If you haven’t seen it, watch it. I’m serious… all of it could have been shot from my childhood, if the children had English accents. That’s why I’m sure the documentary is an accurate portrayal.
The kid I find most upsetting in the whole film is the young blond boy with the bowl haircut. He testifies – with breathtaking honesty – that he finds it hard to believe in God because he can’t see him. Several times we see him crying, holding his hands out in a standard Pentecostal “receiving from God” gesture, desperation etched on his face. He wants so badly to feel what everyone else is feeling. I’ve been there, kid.
The reason he’s suffering is that he’s been told all he has to do to be saved is believe. He’s trying so hard, but it’s difficult sometimes. Yet if he doesn’t believe, he won’t be saved. And he knows very well what happens to the unsaved.
Teaching that to children is fucking barbaric.
Later, we see him reading Children Demand a Verdict, a work of propaganda by Josh McDowell, which quotes conservative writers to make it seem like evidence from scientists, historians, archaeologists and Biblical textual scholars all overwhelmingly point to the truth of (the conservative interpretation of) the Bible. At the end of the film, Becky Fischer admits that what she is doing is indoctrination, but doesn’t think this is wrong.

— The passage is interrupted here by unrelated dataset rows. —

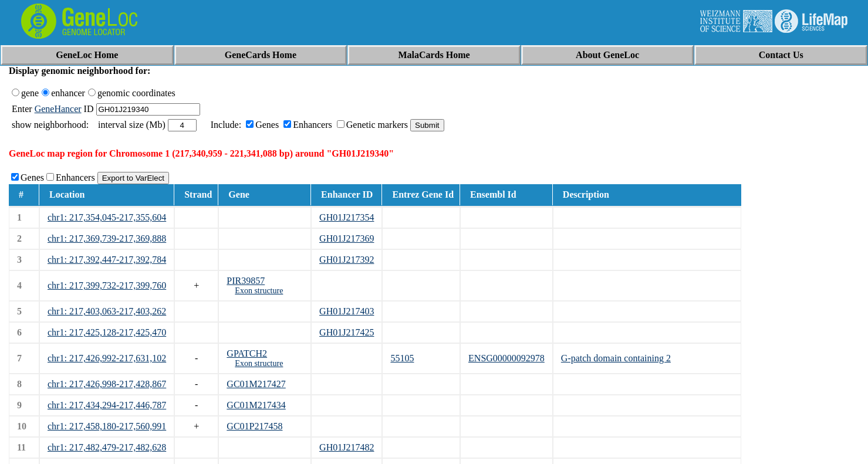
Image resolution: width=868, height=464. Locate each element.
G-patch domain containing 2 (616, 358)
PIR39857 (245, 280)
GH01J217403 (346, 311)
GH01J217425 (346, 332)
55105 (402, 358)
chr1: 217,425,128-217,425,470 (107, 332)
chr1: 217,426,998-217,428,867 (107, 384)
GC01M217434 (256, 405)
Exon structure (259, 290)
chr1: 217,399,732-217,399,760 (107, 285)
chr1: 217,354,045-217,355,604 (107, 217)
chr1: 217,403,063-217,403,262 (107, 311)
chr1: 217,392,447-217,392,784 (107, 259)
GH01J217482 (346, 447)
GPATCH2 (246, 353)
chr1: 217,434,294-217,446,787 (107, 405)
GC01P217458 (254, 426)
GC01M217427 (256, 384)
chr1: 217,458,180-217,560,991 (107, 426)
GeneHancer (58, 109)
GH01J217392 (346, 259)
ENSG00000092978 (506, 358)
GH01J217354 (346, 217)
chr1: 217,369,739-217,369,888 (107, 238)
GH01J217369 (346, 238)
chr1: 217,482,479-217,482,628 (107, 447)
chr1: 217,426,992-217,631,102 (107, 358)
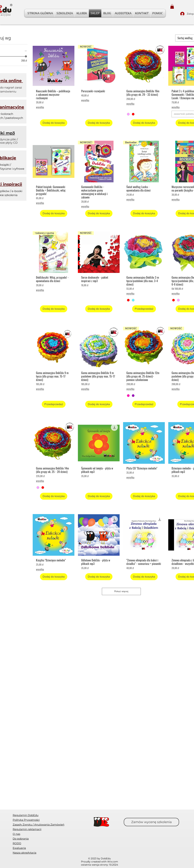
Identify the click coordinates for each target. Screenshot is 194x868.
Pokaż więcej (121, 591)
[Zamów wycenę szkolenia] (151, 822)
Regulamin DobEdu (26, 815)
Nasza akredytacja (25, 852)
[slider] (26, 56)
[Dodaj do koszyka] (54, 123)
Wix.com (113, 862)
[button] (172, 6)
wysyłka (40, 107)
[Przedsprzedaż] (144, 309)
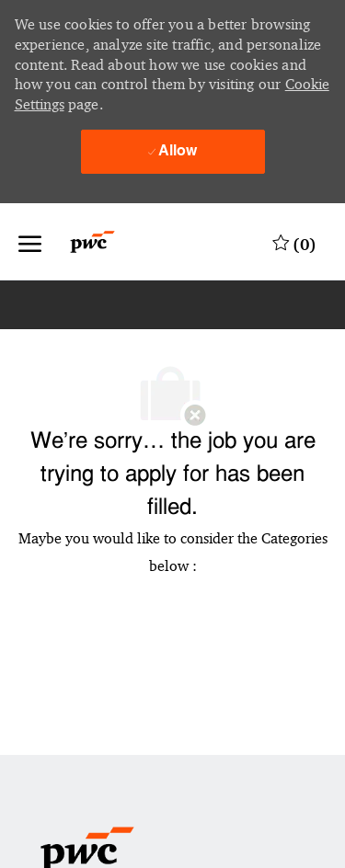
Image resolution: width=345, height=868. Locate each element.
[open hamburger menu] (29, 242)
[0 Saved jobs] (294, 242)
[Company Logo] (103, 242)
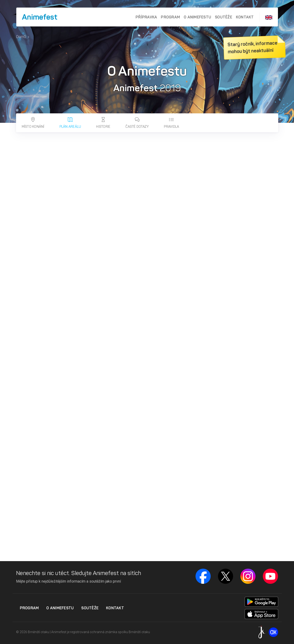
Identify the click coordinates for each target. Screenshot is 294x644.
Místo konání (33, 123)
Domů (21, 37)
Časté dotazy (137, 123)
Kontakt (245, 17)
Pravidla (172, 123)
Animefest (40, 17)
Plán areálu (70, 123)
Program (170, 17)
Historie (103, 123)
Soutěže (224, 17)
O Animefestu (197, 17)
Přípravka (146, 17)
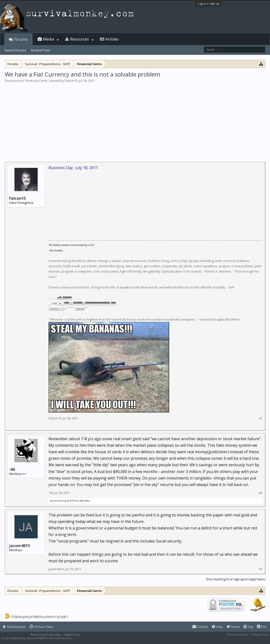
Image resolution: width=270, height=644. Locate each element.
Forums (21, 39)
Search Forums (15, 50)
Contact (200, 626)
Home (233, 626)
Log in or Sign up (208, 4)
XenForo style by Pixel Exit (92, 638)
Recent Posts (41, 50)
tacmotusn (57, 500)
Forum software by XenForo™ (36, 638)
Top (248, 626)
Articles (112, 39)
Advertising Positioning (45, 634)
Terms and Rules (238, 634)
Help (217, 626)
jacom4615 (20, 546)
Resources (79, 39)
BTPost (74, 500)
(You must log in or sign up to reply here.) (236, 579)
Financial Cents (36, 80)
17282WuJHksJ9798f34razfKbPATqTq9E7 (39, 617)
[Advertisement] (135, 119)
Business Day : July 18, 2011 (73, 168)
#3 (261, 569)
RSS (262, 626)
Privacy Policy (260, 634)
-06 (12, 469)
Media (48, 39)
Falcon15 (71, 80)
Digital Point (72, 634)
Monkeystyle (14, 626)
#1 (261, 418)
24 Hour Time (41, 626)
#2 (261, 493)
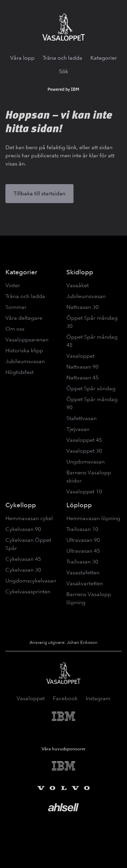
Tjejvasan (78, 429)
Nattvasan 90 (82, 367)
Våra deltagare (24, 318)
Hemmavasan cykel (29, 518)
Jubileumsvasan (25, 361)
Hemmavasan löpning (93, 518)
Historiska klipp (24, 350)
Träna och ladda (62, 58)
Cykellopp (21, 505)
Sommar (16, 307)
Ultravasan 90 (83, 540)
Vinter (13, 285)
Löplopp (79, 505)
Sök (63, 71)
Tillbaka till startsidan (39, 193)
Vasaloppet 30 (84, 451)
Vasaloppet (80, 356)
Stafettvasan (81, 418)
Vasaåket (78, 285)
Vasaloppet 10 (84, 491)
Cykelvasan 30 (23, 570)
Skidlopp (80, 272)
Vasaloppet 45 (84, 440)
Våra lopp (22, 58)
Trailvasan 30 (82, 561)
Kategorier (104, 58)
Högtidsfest (19, 372)
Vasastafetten (83, 572)
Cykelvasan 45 (23, 559)
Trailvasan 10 (82, 529)
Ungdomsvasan (85, 461)
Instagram (98, 698)
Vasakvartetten (85, 583)
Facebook (65, 698)
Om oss (15, 329)
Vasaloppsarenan (27, 339)
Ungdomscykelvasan (31, 580)
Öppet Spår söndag (91, 388)
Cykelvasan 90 (23, 529)
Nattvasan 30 (82, 307)
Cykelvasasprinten (28, 591)
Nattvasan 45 (82, 377)
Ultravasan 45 (83, 551)
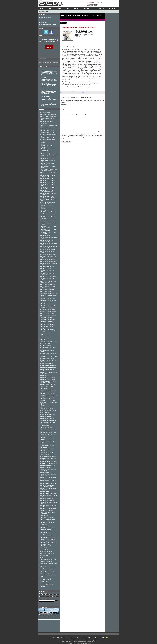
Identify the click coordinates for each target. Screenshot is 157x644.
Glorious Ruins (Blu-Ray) (48, 276)
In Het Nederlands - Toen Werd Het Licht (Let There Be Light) (48, 160)
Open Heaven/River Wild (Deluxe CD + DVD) (48, 227)
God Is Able (45, 344)
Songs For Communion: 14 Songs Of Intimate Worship (49, 396)
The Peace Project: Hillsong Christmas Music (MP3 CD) (49, 170)
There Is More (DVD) (48, 131)
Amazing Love (44, 581)
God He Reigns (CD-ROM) (49, 411)
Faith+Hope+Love (47, 364)
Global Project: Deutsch (48, 314)
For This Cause (46, 472)
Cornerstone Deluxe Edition (49, 293)
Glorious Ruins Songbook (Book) (49, 563)
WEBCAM (95, 3)
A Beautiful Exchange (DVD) (49, 357)
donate (112, 8)
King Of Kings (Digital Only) (49, 125)
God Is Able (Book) (47, 321)
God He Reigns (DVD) (48, 414)
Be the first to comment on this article (76, 98)
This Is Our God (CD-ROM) (48, 554)
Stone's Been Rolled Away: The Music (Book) (49, 544)
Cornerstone (45, 340)
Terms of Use (102, 638)
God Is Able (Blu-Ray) (48, 325)
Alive (42, 565)
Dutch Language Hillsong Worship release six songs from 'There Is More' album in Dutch (48, 85)
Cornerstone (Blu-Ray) (48, 289)
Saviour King (46, 388)
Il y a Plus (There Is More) (49, 154)
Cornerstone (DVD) (47, 291)
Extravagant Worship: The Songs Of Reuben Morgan (49, 445)
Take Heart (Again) (47, 121)
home (41, 8)
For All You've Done (47, 427)
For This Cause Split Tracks (49, 455)
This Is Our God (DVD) (48, 378)
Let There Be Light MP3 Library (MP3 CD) (48, 176)
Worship (45, 515)
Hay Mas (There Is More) (49, 127)
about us (101, 8)
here (89, 87)
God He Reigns (46, 416)
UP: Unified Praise (47, 431)
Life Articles (44, 22)
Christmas (45, 451)
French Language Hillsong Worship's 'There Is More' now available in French (49, 98)
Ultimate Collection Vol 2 (48, 384)
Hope (42, 557)
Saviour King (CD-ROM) (48, 390)
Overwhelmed (46, 467)
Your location (64, 110)
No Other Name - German (49, 254)
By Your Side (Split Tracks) (49, 494)
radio (49, 8)
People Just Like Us (47, 531)
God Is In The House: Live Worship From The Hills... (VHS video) (48, 575)
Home (46, 12)
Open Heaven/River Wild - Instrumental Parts (49, 230)
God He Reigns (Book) (48, 418)
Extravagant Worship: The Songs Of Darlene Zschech (49, 579)
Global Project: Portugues (49, 300)
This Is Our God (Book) (48, 379)
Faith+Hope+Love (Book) (49, 368)
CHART (101, 3)
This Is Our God (46, 376)
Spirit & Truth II (45, 586)
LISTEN (90, 3)
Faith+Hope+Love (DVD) (48, 366)
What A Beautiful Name (48, 266)
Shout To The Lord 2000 (48, 508)
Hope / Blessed (46, 336)
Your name (63, 105)
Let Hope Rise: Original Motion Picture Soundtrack (48, 203)
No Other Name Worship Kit (49, 250)
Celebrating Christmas (48, 409)
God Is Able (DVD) (47, 317)
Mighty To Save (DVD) (48, 401)
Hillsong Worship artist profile (48, 24)
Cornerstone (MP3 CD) (48, 284)
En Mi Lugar (45, 338)
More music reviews (46, 18)
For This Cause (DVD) (48, 466)
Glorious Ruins (46, 268)
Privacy (91, 638)
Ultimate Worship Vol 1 (48, 422)
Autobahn (96, 4)
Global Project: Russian (48, 304)
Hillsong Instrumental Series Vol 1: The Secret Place (49, 486)
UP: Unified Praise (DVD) (49, 429)
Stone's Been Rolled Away (49, 536)
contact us (88, 8)
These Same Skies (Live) (49, 114)
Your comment (64, 120)
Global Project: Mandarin (48, 312)
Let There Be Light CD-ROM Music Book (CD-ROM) (48, 197)
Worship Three (45, 556)
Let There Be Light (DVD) (49, 182)
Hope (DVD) (44, 548)
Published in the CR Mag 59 (67, 20)
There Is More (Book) (48, 138)
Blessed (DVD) (46, 412)
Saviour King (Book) (47, 394)
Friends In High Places (48, 519)
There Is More (46, 129)
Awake (44, 123)
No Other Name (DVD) (48, 260)
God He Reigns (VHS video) (49, 420)
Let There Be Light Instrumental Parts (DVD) (47, 191)
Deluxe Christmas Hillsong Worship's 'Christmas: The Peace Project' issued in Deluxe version (49, 92)
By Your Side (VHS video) (49, 484)
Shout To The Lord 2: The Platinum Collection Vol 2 (47, 584)
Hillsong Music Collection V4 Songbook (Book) (49, 436)
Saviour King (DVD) (47, 386)
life (67, 8)
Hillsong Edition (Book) (48, 392)
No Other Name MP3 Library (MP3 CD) (48, 241)
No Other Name (46, 235)
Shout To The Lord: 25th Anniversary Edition (48, 282)
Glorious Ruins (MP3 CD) (47, 552)
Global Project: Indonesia (49, 308)
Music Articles (44, 20)
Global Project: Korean (48, 310)
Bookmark (75, 92)
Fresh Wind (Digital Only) (49, 116)
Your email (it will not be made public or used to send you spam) (78, 115)
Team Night (45, 112)
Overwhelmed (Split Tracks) (49, 462)
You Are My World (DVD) (48, 456)
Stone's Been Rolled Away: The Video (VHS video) (49, 540)
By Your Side (46, 492)
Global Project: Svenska (48, 306)
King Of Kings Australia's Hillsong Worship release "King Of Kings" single (49, 79)
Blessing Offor (93, 6)
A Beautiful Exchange (48, 358)
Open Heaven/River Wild (48, 215)
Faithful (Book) (45, 550)
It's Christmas (46, 346)
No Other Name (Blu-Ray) (49, 261)
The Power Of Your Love (48, 538)
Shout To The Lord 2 (47, 510)
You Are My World (47, 449)
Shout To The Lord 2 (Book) (49, 464)
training (76, 8)
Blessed (44, 447)
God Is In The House (47, 517)
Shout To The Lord (47, 526)
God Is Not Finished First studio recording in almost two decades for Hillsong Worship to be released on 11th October (49, 72)
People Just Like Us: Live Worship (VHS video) (49, 528)
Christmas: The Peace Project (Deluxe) (48, 150)
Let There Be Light (47, 178)
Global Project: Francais (48, 315)
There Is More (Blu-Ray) (48, 133)
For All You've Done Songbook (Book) (47, 425)
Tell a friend (86, 92)
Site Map (95, 638)
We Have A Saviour (47, 302)
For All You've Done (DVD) (49, 433)
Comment (64, 92)
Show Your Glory (47, 546)
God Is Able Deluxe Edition (49, 342)
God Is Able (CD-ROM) (48, 323)
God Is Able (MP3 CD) (48, 319)
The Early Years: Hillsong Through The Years (49, 382)
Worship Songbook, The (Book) (48, 559)
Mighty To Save (46, 399)
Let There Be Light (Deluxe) (49, 180)
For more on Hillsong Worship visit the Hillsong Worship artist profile (49, 104)
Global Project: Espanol (48, 298)
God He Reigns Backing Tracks (48, 572)
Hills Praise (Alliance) (48, 500)
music (58, 8)
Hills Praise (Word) (47, 498)
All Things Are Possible (48, 521)
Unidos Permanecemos (47, 561)
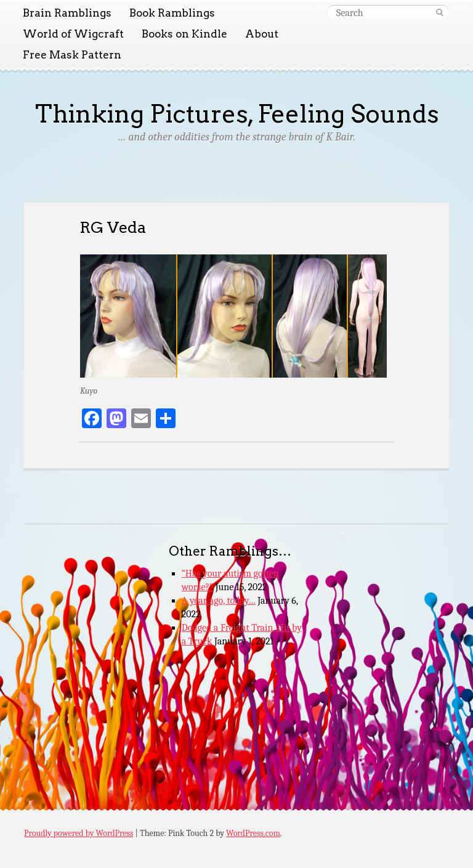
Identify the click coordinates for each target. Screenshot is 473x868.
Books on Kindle (184, 34)
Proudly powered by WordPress (78, 833)
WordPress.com (253, 833)
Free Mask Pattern (72, 55)
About (262, 34)
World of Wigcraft (73, 34)
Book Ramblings (172, 13)
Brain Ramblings (67, 13)
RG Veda (113, 227)
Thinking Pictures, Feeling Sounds (236, 114)
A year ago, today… (219, 601)
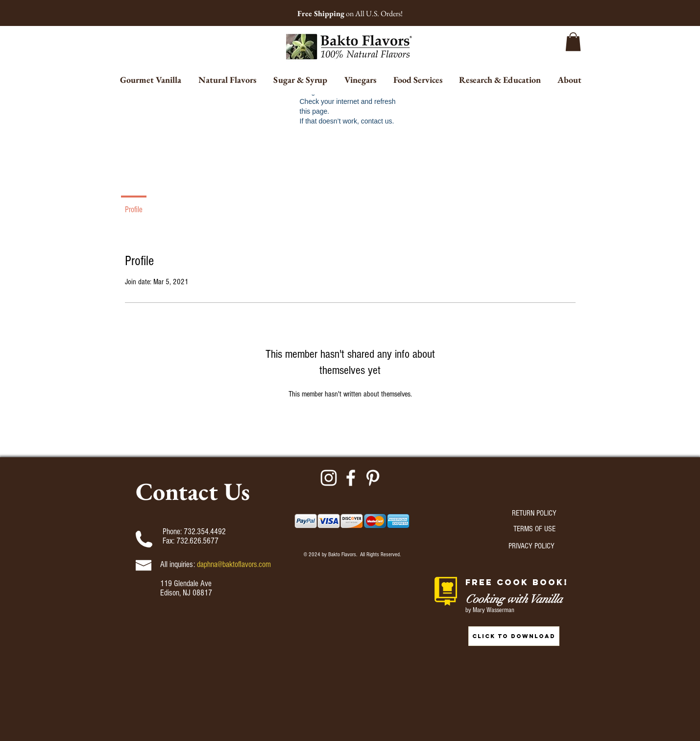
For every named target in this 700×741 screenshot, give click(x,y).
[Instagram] (329, 478)
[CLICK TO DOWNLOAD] (514, 636)
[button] (573, 42)
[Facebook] (351, 478)
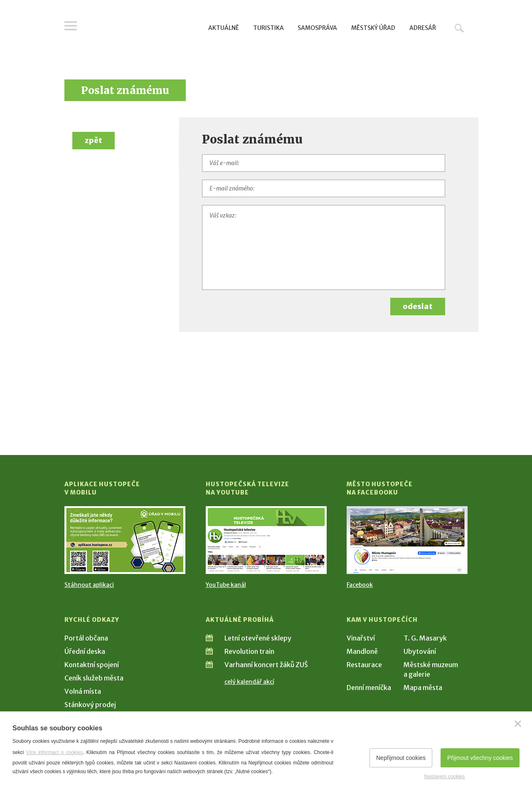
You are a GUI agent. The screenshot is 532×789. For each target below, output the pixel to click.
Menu (71, 26)
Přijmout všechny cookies (480, 758)
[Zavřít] (518, 724)
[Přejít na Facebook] (407, 540)
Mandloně (362, 651)
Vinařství (361, 638)
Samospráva (317, 28)
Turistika (268, 28)
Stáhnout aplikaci (89, 585)
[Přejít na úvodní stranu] (143, 27)
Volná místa (83, 691)
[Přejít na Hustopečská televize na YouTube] (266, 540)
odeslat (418, 306)
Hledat (459, 28)
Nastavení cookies (444, 777)
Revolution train (249, 651)
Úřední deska (85, 651)
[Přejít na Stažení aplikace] (125, 540)
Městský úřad (373, 28)
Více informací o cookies (54, 752)
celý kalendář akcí (249, 682)
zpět (94, 140)
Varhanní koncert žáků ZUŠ (266, 665)
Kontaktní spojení (91, 665)
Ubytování (420, 651)
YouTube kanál (226, 585)
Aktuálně (224, 28)
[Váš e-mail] (324, 163)
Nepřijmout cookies (401, 758)
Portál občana (86, 638)
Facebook (360, 585)
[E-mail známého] (324, 188)
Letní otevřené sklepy (258, 638)
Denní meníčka (369, 688)
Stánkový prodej (90, 705)
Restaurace (364, 665)
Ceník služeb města (94, 678)
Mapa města (423, 688)
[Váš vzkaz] (324, 247)
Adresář (423, 28)
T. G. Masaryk (425, 638)
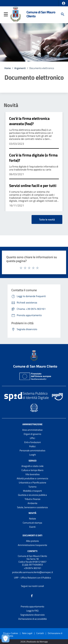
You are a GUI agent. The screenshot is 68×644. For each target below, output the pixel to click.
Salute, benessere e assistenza (33, 507)
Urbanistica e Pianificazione (33, 482)
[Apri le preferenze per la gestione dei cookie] (5, 638)
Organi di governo (32, 434)
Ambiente (33, 503)
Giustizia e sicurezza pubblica (32, 495)
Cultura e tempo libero (32, 470)
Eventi (32, 527)
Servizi (33, 460)
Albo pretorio (32, 541)
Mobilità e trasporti (32, 491)
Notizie (33, 518)
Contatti (33, 551)
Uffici (32, 438)
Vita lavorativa (33, 474)
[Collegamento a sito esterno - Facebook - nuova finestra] (32, 596)
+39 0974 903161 (33, 568)
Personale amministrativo (32, 450)
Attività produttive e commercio (32, 478)
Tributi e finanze (33, 499)
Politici (33, 446)
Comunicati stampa (33, 522)
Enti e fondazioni (33, 442)
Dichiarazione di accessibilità (33, 619)
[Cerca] (63, 14)
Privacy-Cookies (11, 633)
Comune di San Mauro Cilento (41, 14)
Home (7, 68)
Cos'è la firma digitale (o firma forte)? (33, 158)
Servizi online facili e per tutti (33, 186)
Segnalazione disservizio (33, 615)
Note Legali (27, 633)
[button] (64, 3)
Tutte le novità (47, 220)
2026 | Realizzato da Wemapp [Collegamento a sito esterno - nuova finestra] (34, 642)
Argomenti (20, 68)
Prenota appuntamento (32, 606)
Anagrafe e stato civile (32, 466)
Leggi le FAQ (32, 610)
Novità (11, 105)
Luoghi (33, 454)
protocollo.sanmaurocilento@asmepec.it (33, 572)
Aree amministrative (33, 430)
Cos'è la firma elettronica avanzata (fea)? (29, 121)
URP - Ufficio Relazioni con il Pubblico (33, 578)
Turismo (32, 486)
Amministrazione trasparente (33, 545)
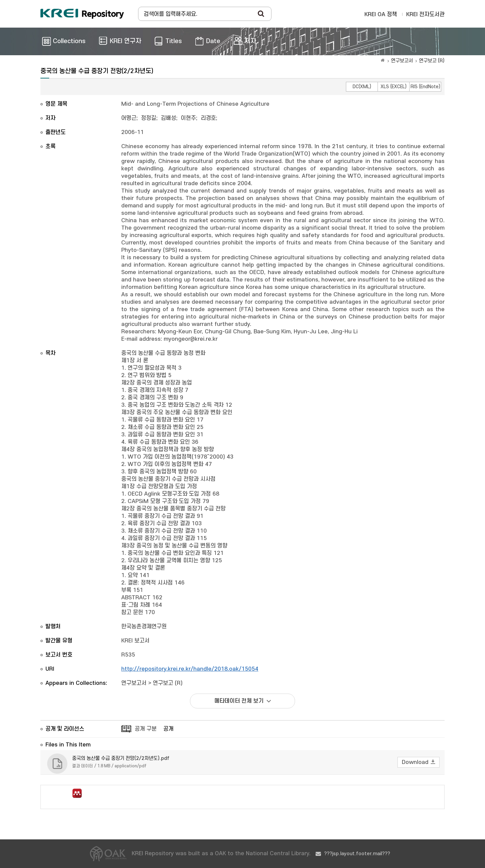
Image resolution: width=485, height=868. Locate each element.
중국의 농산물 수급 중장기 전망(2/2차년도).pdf (121, 758)
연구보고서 (402, 61)
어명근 (129, 118)
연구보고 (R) (432, 61)
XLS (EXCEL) (393, 87)
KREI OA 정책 (381, 14)
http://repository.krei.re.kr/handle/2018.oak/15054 (190, 669)
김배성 (169, 118)
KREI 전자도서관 (425, 14)
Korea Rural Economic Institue (82, 14)
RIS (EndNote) (425, 87)
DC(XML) (362, 87)
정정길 (149, 118)
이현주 (188, 118)
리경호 (208, 118)
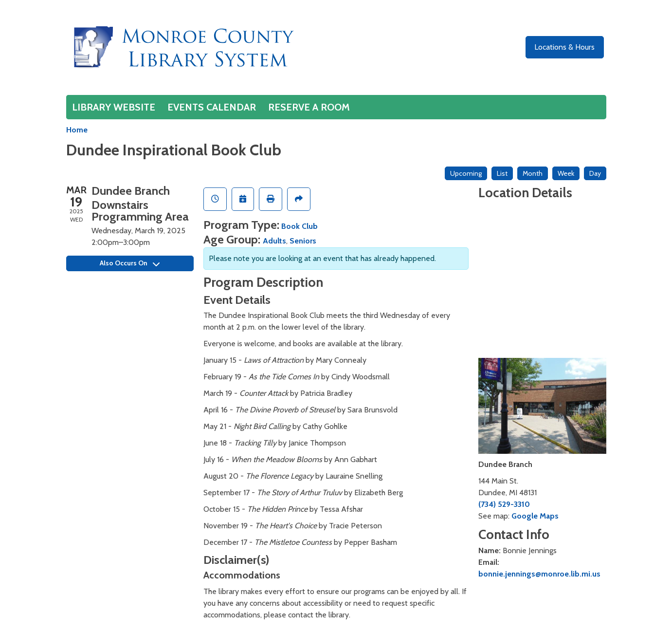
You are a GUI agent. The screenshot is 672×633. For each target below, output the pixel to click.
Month (532, 173)
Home (77, 130)
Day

Some of you will be taken aback by the prayer directed at Satan. This is the doctrine of spiritual warfare. It was so normal in my childhood that I still don’t find it weird now.
I think my favourite bit is about 43 minutes in, when one of the girls expresses perfectly the superiority I always felt. She explains how God doesn’t like to go to “dead churches”, but prefers lively ones like hers.
God is not in every church. There’s a certain thing, they’re called dead churches, and the people there, they sit there, like this [adopts very still, stiff posture].
[In a monotone voice] We worship you God. We worship you God.
They sing like, three songs, then they listen to a sermon.
Churches that God likes to go to are churches where they’re jumpin’ up and down, shoutin’ his name, and just praisin’ him. They not acti – they’re not quiet [makes dour face and bows head]. They’re like [as if screaming] HALLELUJAH! GOD! you know? And depending on how they invite Him, He’ll be there or not.
I could talk about the whole film all day, but just watch it, OK?